- QUÉ HACER -
Pasa todos los registros a una lista JSON de cadenas, con una cadena por cada línea. No incluyas las líneas en blanco.

- DATOS -
# # # # # # #
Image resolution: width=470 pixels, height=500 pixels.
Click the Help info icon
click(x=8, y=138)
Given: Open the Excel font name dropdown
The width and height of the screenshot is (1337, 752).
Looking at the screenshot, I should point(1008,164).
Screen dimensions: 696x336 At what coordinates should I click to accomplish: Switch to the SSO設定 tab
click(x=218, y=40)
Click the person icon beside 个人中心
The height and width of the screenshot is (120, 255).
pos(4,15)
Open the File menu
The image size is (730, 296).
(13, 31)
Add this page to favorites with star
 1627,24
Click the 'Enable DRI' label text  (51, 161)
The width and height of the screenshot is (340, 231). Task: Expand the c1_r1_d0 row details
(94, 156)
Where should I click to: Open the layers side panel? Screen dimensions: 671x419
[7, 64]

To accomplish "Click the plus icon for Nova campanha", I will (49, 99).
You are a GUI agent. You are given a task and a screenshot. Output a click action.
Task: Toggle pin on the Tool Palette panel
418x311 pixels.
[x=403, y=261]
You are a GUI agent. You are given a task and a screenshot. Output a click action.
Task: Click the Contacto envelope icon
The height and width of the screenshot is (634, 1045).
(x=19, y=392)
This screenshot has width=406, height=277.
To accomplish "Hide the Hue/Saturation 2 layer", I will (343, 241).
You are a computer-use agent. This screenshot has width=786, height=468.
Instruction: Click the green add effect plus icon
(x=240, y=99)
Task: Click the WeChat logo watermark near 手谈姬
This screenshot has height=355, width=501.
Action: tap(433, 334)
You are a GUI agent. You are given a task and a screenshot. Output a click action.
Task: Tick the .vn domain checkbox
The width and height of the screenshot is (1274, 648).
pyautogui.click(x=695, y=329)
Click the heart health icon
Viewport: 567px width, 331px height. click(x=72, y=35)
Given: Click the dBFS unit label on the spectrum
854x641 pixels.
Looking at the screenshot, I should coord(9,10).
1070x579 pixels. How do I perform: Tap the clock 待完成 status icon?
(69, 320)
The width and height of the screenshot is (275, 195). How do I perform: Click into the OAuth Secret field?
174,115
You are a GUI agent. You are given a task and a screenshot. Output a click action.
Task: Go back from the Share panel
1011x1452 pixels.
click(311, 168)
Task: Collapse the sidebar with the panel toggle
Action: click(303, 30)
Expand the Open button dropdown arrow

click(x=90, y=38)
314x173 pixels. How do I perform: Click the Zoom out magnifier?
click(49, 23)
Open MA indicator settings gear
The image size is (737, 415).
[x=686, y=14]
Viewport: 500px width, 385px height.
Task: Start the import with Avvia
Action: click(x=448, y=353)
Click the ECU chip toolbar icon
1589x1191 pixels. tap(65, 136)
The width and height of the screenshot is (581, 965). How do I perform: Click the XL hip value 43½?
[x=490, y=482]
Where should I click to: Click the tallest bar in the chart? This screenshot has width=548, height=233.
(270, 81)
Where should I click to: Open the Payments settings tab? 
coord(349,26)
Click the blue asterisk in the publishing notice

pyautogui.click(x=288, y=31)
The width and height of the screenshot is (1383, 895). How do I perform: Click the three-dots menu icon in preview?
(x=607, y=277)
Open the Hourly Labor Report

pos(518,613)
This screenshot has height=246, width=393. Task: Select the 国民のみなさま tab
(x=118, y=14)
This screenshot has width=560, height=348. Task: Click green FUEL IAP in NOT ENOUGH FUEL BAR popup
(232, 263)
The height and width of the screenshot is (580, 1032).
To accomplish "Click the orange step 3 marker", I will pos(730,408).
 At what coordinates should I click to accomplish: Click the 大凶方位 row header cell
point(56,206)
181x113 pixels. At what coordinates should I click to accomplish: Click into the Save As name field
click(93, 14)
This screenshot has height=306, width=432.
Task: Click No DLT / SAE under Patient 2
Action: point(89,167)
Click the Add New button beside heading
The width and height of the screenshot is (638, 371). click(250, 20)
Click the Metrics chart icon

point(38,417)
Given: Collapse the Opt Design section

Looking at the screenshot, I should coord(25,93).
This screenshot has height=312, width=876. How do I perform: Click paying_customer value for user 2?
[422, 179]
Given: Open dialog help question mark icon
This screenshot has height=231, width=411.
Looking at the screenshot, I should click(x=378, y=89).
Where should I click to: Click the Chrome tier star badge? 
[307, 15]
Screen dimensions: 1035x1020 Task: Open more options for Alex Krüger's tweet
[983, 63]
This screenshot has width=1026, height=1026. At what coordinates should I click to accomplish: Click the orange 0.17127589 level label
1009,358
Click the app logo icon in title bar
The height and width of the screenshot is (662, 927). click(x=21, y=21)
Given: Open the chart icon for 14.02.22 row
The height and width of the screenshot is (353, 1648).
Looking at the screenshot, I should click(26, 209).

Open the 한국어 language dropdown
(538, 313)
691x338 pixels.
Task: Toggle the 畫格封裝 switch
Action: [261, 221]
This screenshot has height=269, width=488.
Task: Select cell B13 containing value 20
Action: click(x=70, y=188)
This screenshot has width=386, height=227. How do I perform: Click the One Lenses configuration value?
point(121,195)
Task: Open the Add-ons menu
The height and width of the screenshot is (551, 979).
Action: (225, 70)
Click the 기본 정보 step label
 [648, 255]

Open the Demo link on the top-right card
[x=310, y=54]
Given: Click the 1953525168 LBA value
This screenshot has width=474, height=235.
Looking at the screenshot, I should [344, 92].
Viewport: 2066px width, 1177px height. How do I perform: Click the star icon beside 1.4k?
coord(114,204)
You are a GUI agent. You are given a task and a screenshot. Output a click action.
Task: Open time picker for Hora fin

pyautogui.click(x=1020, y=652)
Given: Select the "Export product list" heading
# # # # # # #
- SOLUCIÓN -
[
  "Image resolution: width=470 pixels, height=500 pixels.",
  "Click the Help info icon",
  "click(x=8, y=138)",
  "Given: Open the Excel font name dropdown",
  "The width and height of the screenshot is (1337, 752).",
  "Looking at the screenshot, I should point(1008,164).",
  "Screen dimensions: 696x336 At what coordinates should I click to accomplish: Switch to the SSO設定 tab",
  "click(x=218, y=40)",
  "Click the person icon beside 个人中心",
  "The height and width of the screenshot is (120, 255).",
  "pos(4,15)",
  "Open the File menu",
  "The image size is (730, 296).",
  "(13, 31)",
  "Add this page to favorites with star",
  " 1627,24",
  "Click the 'Enable DRI' label text  (51, 161)",
  "The width and height of the screenshot is (340, 231). Task: Expand the c1_r1_d0 row details",
  "(94, 156)",
  "Where should I click to: Open the layers side panel? Screen dimensions: 671x419",
  "[7, 64]",
  "To accomplish \"Click the plus icon for Nova campanha\", I will (49, 99).",
  "You are a GUI agent. You are given a task and a screenshot. Output a click action.",
  "Task: Toggle pin on the Tool Palette panel",
  "418x311 pixels.",
  "[x=403, y=261]",
  "You are a GUI agent. You are given a task and a screenshot. Output a click action.",
  "Task: Click the Contacto envelope icon",
  "The height and width of the screenshot is (634, 1045).",
  "(x=19, y=392)",
  "This screenshot has width=406, height=277.",
  "To accomplish \"Hide the Hue/Saturation 2 layer\", I will (343, 241).",
  "You are a computer-use agent. This screenshot has width=786, height=468.",
  "Instruction: Click the green add effect plus icon",
  "(x=240, y=99)",
  "Task: Click the WeChat logo watermark near 手谈姬",
  "This screenshot has height=355, width=501.",
  "Action: tap(433, 334)",
  "You are a GUI agent. You are given a task and a screenshot. Output a click action.",
  "Task: Tick the .vn domain checkbox",
  "The width and height of the screenshot is (1274, 648).",
  "pyautogui.click(x=695, y=329)",
  "Click the heart health icon",
  "Viewport: 567px width, 331px height. click(x=72, y=35)",
  "Given: Click the dBFS unit label on the spectrum",
  "854x641 pixels.",
  "Looking at the screenshot, I should coord(9,10).",
  "1070x579 pixels. How do I perform: Tap the clock 待完成 status icon?",
  "(69, 320)",
  "The width and height of the screenshot is (275, 195). How do I perform: Click into the OAuth Secret field?",
  "174,115",
  "You are a GUI agent. You are given a task and a screenshot. Output a click action.",
  "Task: Go back from the Share panel",
  "1011x1452 pixels.",
  "click(311, 168)",
  "Task: Collapse the sidebar with the panel toggle",
  "Action: click(303, 30)",
  "Expand the Open button dropdown arrow",
  "click(x=90, y=38)",
  "314x173 pixels. How do I perform: Click the Zoom out magnifier?",
  "click(49, 23)",
  "Open MA indicator settings gear",
  "The image size is (737, 415).",
  "[x=686, y=14]",
  "Viewport: 500px width, 385px height.",
  "Task: Start the import with Avvia",
  "Action: click(x=448, y=353)",
  "Click the ECU chip toolbar icon",
  "1589x1191 pixels. tap(65, 136)",
  "The width and height of the screenshot is (581, 965). How do I perform: Click the XL hip value 43½?",
  "[x=490, y=482]",
  "Where should I click to: Click the tallest bar in the chart? This screenshot has width=548, height=233.",
  "(270, 81)",
  "Where should I click to: Open the Payments settings tab? ",
  "coord(349,26)",
  "Click the blue asterisk in the publishing notice",
  "pyautogui.click(x=288, y=31)",
  "The width and height of the screenshot is (1383, 895). How do I perform: Click the three-dots menu icon in preview?",
  "(x=607, y=277)",
  "Open the Hourly Labor Report",
  "pos(518,613)",
  "This screenshot has height=246, width=393. Task: Select the 国民のみなさま tab",
  "(x=118, y=14)",
  "This screenshot has width=560, height=348. Task: Click green FUEL IAP in NOT ENOUGH FUEL BAR popup",
  "(232, 263)",
  "The height and width of the screenshot is (580, 1032).",
  "To accomplish \"Click the orange step 3 marker\", I will pos(730,408).",
  " At what coordinates should I click to accomplish: Click the 大凶方位 row header cell",
  "point(56,206)",
  "181x113 pixels. At what coordinates should I click to accomplish: Click into the Save As name field",
  "click(93, 14)",
  "This screenshot has height=306, width=432.",
  "Task: Click No DLT / SAE under Patient 2",
  "Action: point(89,167)",
  "Click the Add New button beside heading",
  "The width and height of the screenshot is (638, 371). click(250, 20)",
  "Click the Metrics chart icon",
  "point(38,417)",
  "Given: Collapse the Opt Design section",
  "Looking at the screenshot, I should coord(25,93).",
  "This screenshot has height=312, width=876. How do I perform: Click paying_customer value for user 2?",
  "[422, 179]",
  "Given: Open dialog help question mark icon",
  "This screenshot has height=231, width=411.",
  "Looking at the screenshot, I should click(x=378, y=89).",
  "Where should I click to: Click the Chrome tier star badge? ",
  "[307, 15]",
  "Screen dimensions: 1035x1020 Task: Open more options for Alex Krüger's tweet",
  "[983, 63]",
  "This screenshot has width=1026, height=1026. At what coordinates should I click to accomplish: Click the orange 0.17127589 level label",
  "1009,358",
  "Click the app logo icon in title bar",
  "The height and width of the screenshot is (662, 927). click(x=21, y=21)",
  "Given: Open the chart icon for 14.02.22 row",
  "The height and width of the screenshot is (353, 1648).",
  "Looking at the screenshot, I should click(26, 209).",
  "Open the 한국어 language dropdown",
  "(538, 313)",
  "691x338 pixels.",
  "Task: Toggle the 畫格封裝 switch",
  "Action: [261, 221]",
  "This screenshot has height=269, width=488.",
  "Task: Select cell B13 containing value 20",
  "Action: click(x=70, y=188)",
  "This screenshot has width=386, height=227. How do I perform: Click the One Lenses configuration value?",
  "point(121,195)",
  "Task: Open the Add-ons menu",
  "The height and width of the screenshot is (551, 979).",
  "Action: (225, 70)",
  "Click the 기본 정보 step label",
  " [648, 255]",
  "Open the Demo link on the top-right card",
  "[x=310, y=54]",
  "Given: Click the 1953525168 LBA value",
  "This screenshot has width=474, height=235.",
  "Looking at the screenshot, I should [344, 92].",
  "Viewport: 2066px width, 1177px height. How do I perform: Click the star icon beside 1.4k?",
  "coord(114,204)",
  "You are a GUI agent. You are given a task and a screenshot. Output a click action.",
  "Task: Open time picker for Hora fin",
  "pyautogui.click(x=1020, y=652)",
  "Given: Select the \"Export product list\" heading"
]